┌──
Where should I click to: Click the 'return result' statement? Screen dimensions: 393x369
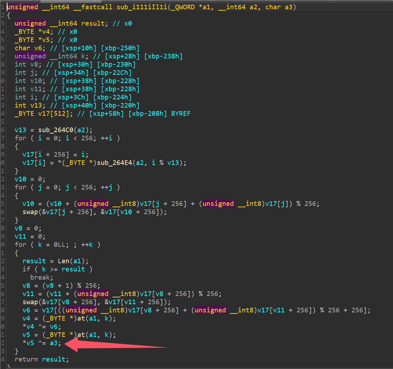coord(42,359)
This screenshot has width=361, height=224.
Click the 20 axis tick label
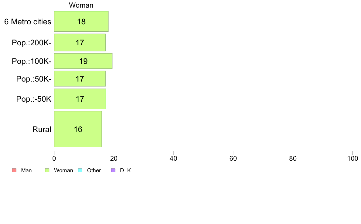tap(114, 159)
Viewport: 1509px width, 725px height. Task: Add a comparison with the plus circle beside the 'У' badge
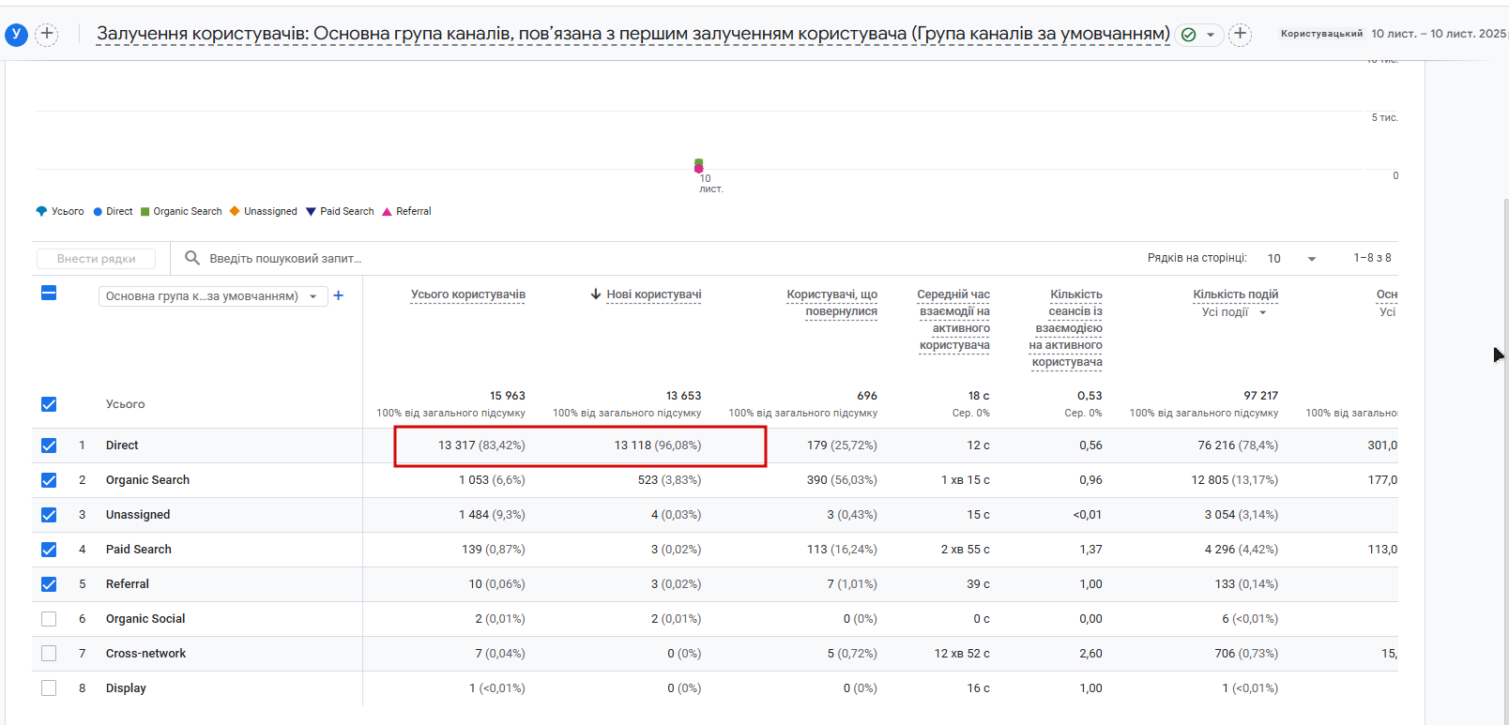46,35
└──
┌──
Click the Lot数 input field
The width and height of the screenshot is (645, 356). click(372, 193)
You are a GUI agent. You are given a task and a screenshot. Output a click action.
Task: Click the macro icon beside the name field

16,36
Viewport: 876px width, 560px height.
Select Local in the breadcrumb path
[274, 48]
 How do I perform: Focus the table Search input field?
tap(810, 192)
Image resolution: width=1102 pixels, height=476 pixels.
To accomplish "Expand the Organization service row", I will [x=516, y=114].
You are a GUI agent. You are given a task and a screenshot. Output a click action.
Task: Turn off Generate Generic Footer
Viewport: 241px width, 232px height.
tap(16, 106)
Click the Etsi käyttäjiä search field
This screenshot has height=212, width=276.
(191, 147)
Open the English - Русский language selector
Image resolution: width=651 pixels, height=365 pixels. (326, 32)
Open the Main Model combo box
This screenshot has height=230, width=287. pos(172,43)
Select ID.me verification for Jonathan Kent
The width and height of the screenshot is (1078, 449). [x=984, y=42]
└──
= WORK REQUEST =
Set down, exactly as they stand above, the lines starting with the line with "Select Local in the breadcrumb path" and going on through the line with "Task: Turn off Generate Generic Footer", and no others.

= TASK ANSWER =
Select Local in the breadcrumb path
[274, 48]
 How do I perform: Focus the table Search input field?
tap(810, 192)
Image resolution: width=1102 pixels, height=476 pixels.
To accomplish "Expand the Organization service row", I will [x=516, y=114].
You are a GUI agent. You are given a task and a screenshot. Output a click action.
Task: Turn off Generate Generic Footer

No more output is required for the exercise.